In effect, federal and state regulators have struck a bizarre bargain in which they have decided to let healthcare sharing ministries sell a subpar, shitty product, without requiring them to meet the typical quality standards for this product … so long as they only sell it to Christian individuals and families.

And that’s … weird.

The issue at hand is not that Aliera or Trinity scammed people. If you’re a healthcare sharing ministry, you can deny any claim you want—or refuse to cover preexisting conditions outright (and most do!). The issue at hand is that Aliera and Trinity didn’t require those purchasing their product to be Christian. Which feels rather like saying they’re only allowed to scam Christians.

Because if healthcare sharing ministries aren’t a scam, why this focus on who they’re selling to? Why would it matter? If it’s a sound product, why limit who can buy it?

(By the way, I just checked, and if you’re pregnant already when you buy Medi-Share, one of the most popular healthcare sharing ministries, your pregnancy will not be covered.
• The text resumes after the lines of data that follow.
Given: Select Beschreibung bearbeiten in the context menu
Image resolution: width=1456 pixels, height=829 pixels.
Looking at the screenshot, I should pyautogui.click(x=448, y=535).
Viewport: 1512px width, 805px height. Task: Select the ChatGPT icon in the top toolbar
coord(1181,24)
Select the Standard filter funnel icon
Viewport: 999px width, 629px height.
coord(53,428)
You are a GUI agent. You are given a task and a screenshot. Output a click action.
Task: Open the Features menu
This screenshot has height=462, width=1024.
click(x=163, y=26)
This seems ironic, given that one of the ministry’s main selling points is that your money won’t go toward covering someone else’s abortion, as they claim it would if you purchased regular health insurance.)
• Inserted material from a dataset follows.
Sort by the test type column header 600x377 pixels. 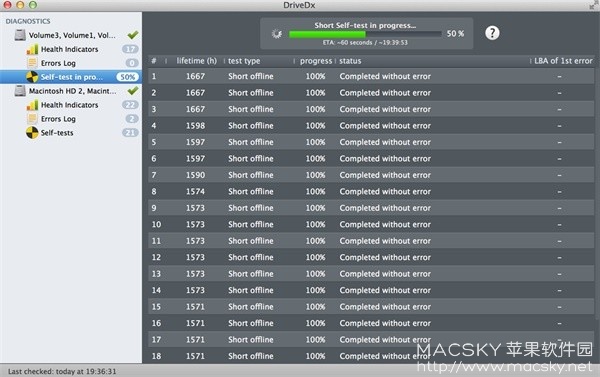click(244, 61)
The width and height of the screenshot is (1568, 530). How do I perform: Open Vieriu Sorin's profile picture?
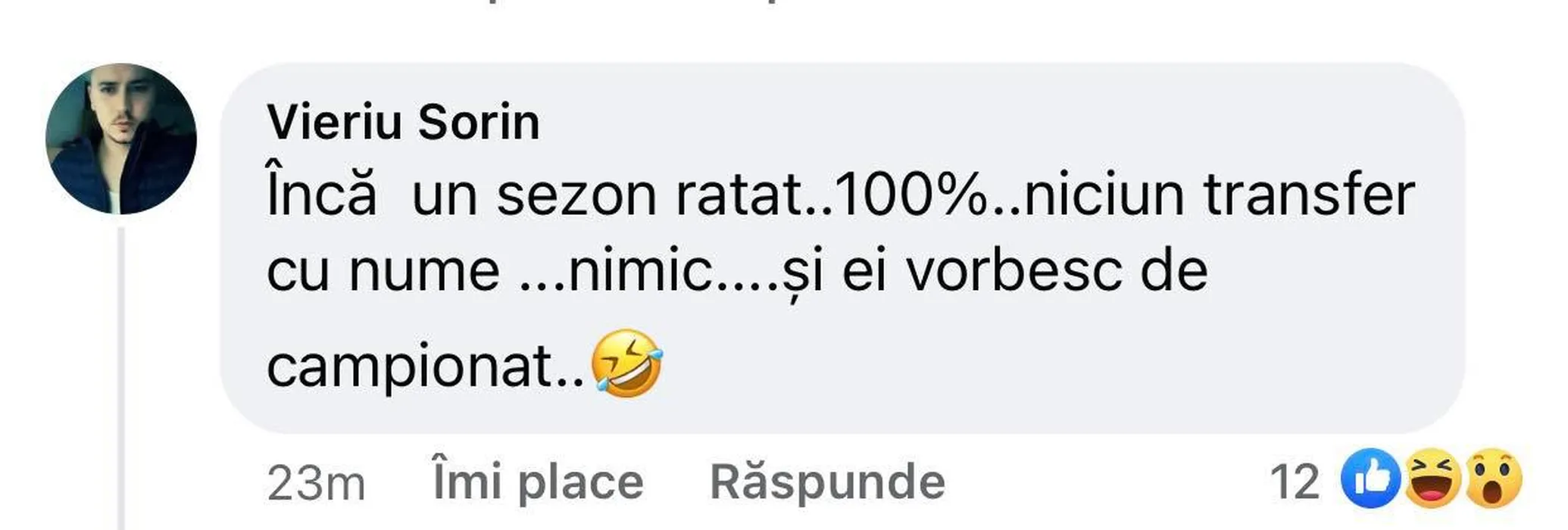pyautogui.click(x=121, y=139)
I realize that there are people who swear by these healthcare sharing ministries. In fact, I know people who do. So let me boil my issue down to something sweet and simple.
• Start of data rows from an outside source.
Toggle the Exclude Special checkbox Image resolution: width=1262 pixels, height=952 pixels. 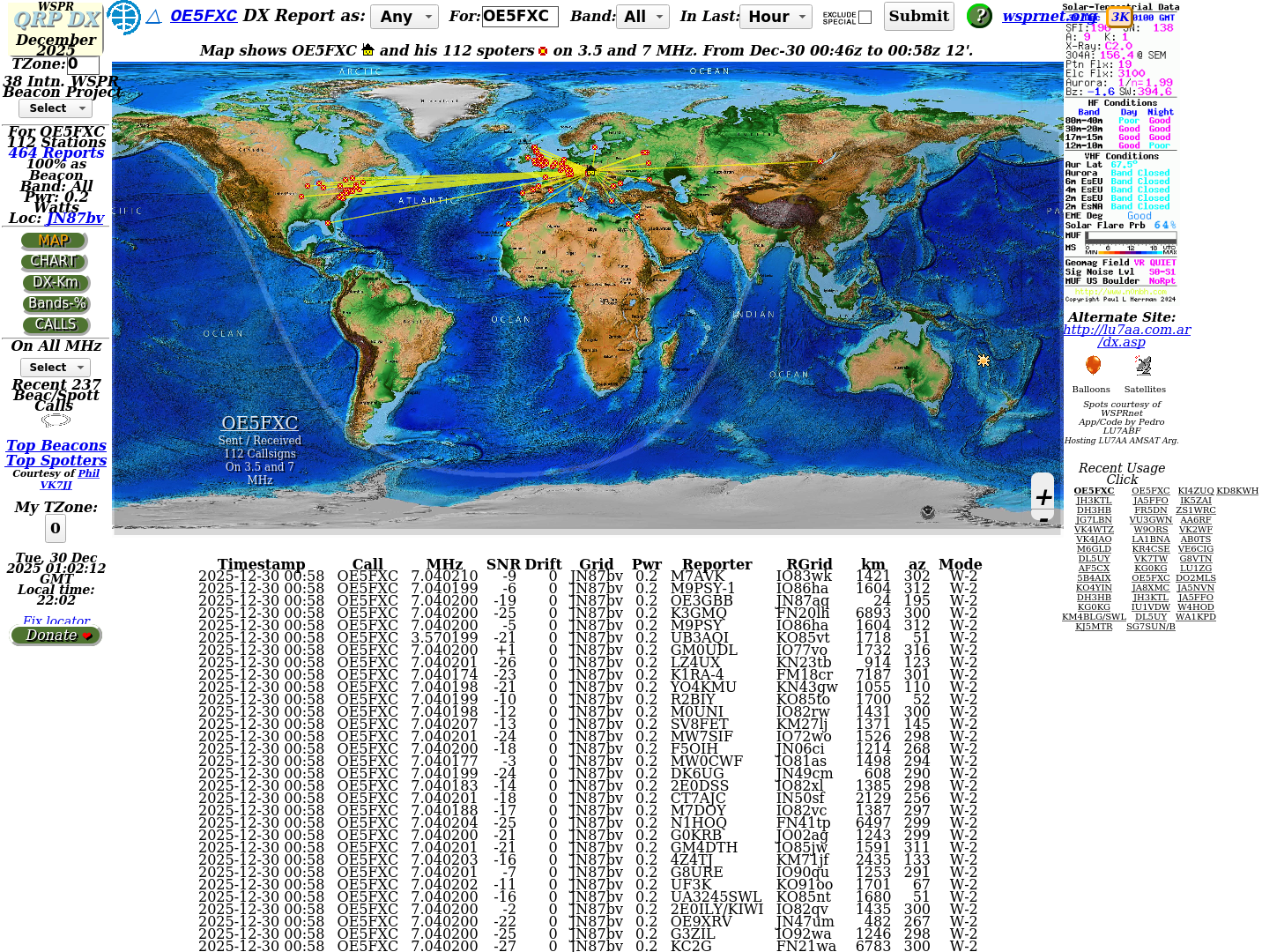[865, 18]
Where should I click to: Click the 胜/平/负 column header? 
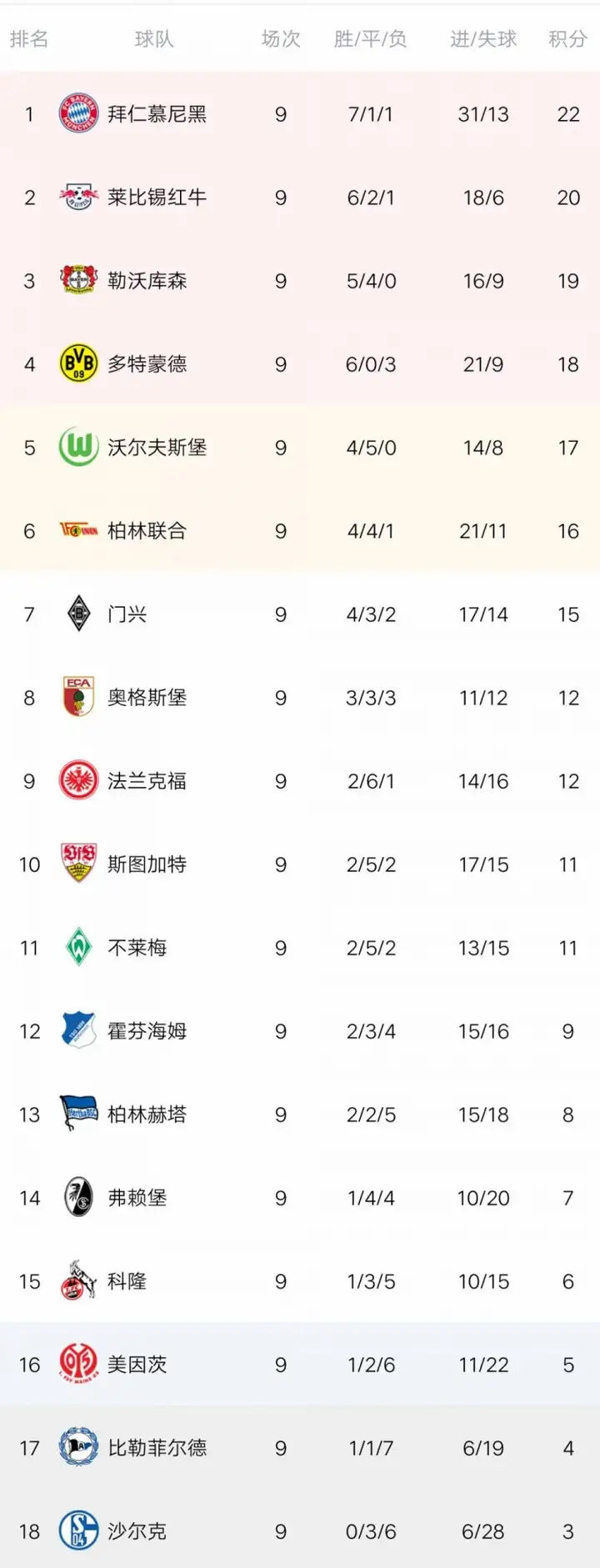coord(370,39)
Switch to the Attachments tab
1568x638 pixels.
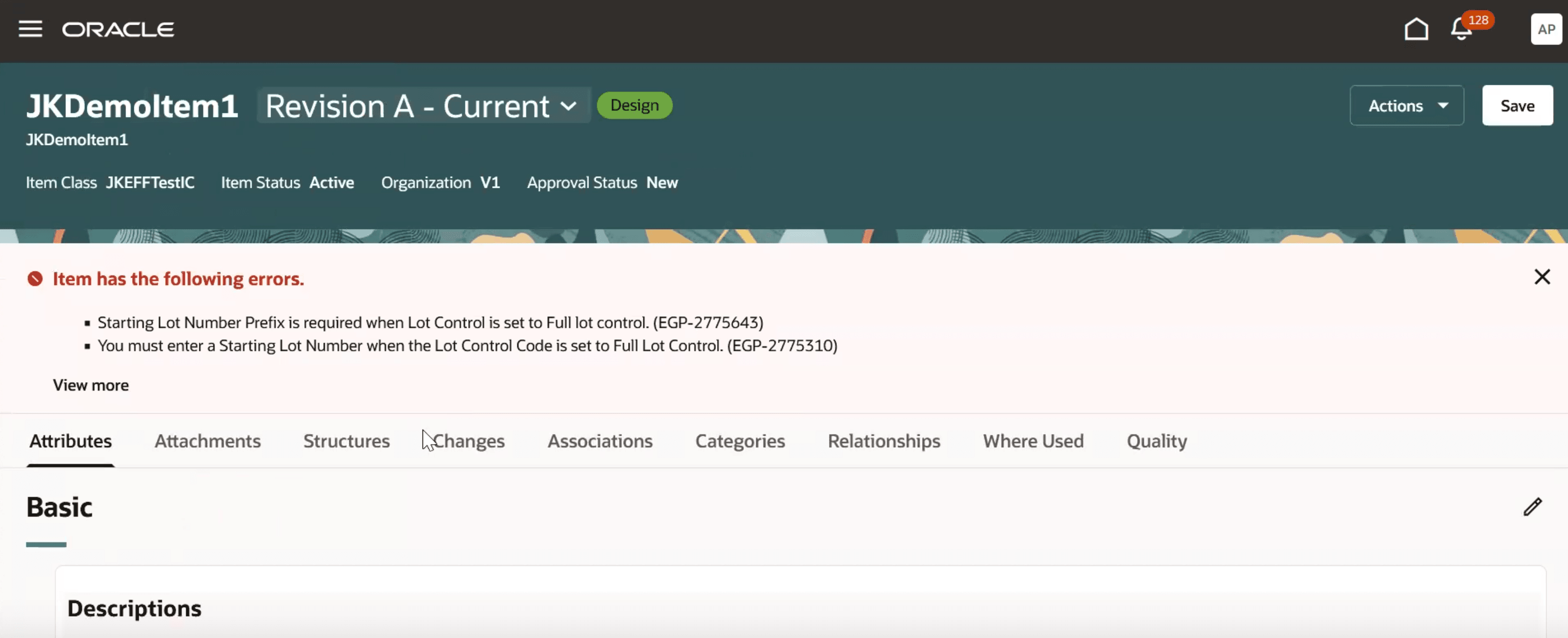[208, 441]
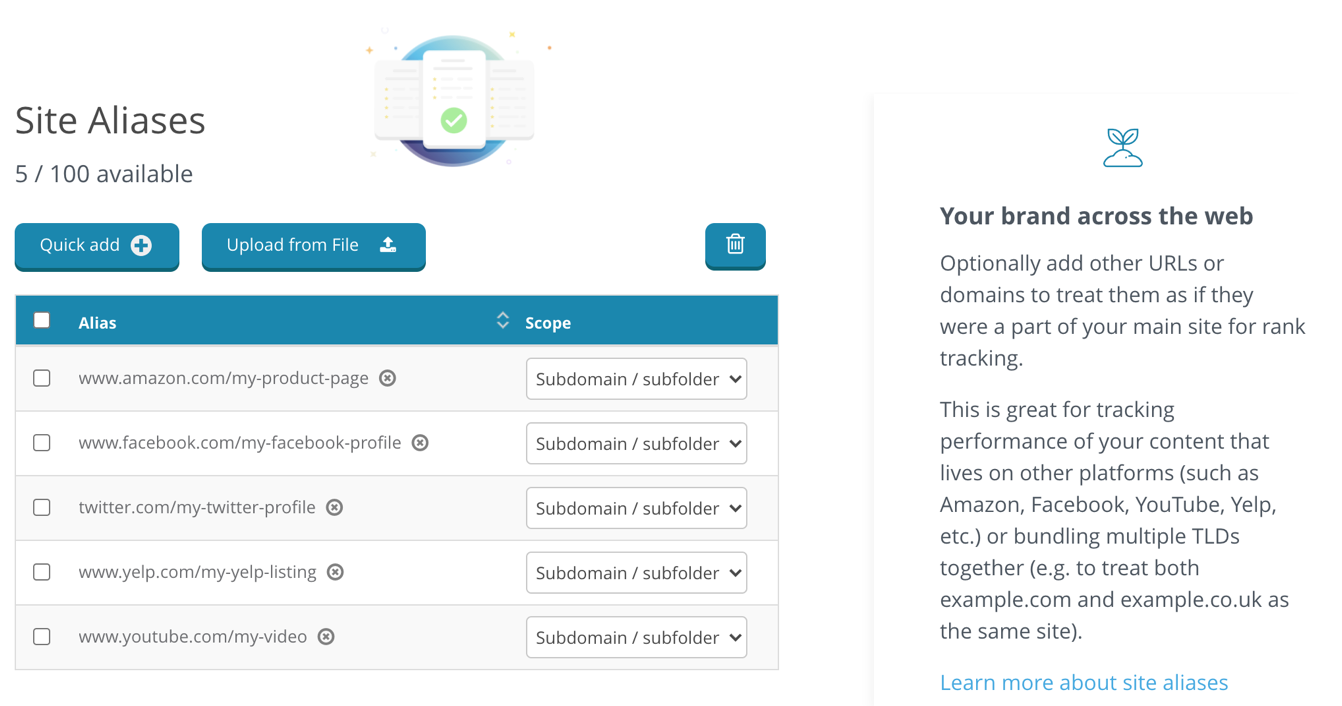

Health insurance is simply the sharing of medical costs. That’s really all any health insurance is. Indeed, one of healthcare sharing ministries’ main selling points is that if you buy their product, you won’t end up sharing the cost of abortions and other ungodly operations or procedures (like gender reassignment surgeries) like you would if you bought conventional health insurance. In other words, these ministries understand that all health insurance is fundamentally about sharing costs.

Given that healthcare sharing ministries operate the same way other insurance does—they are designed to share costs amongst their members—why are they exempt from the consumer protection requirements laid out in the Affordable Care Act? Why allow them, and not other health insurance providers, to deny people coverage based on preexisting conditions? Why allow them, and not other health insurance providers, to legally decide at whim not to cover a procedure?

I understand that these ministries don’t want to be required to cover, say, birth control, or abortion, or other procedures they say violate their ministry’s religious principles. But not requiring them to cover preexisting conditions, or indeed to cover any cost at all, seems like overkill. To what end?

All of this is how we end up with states suing Aliera and Trinity for marketing to non-Christians, and not for not covering members’ medical costs, because that is perfectly legal.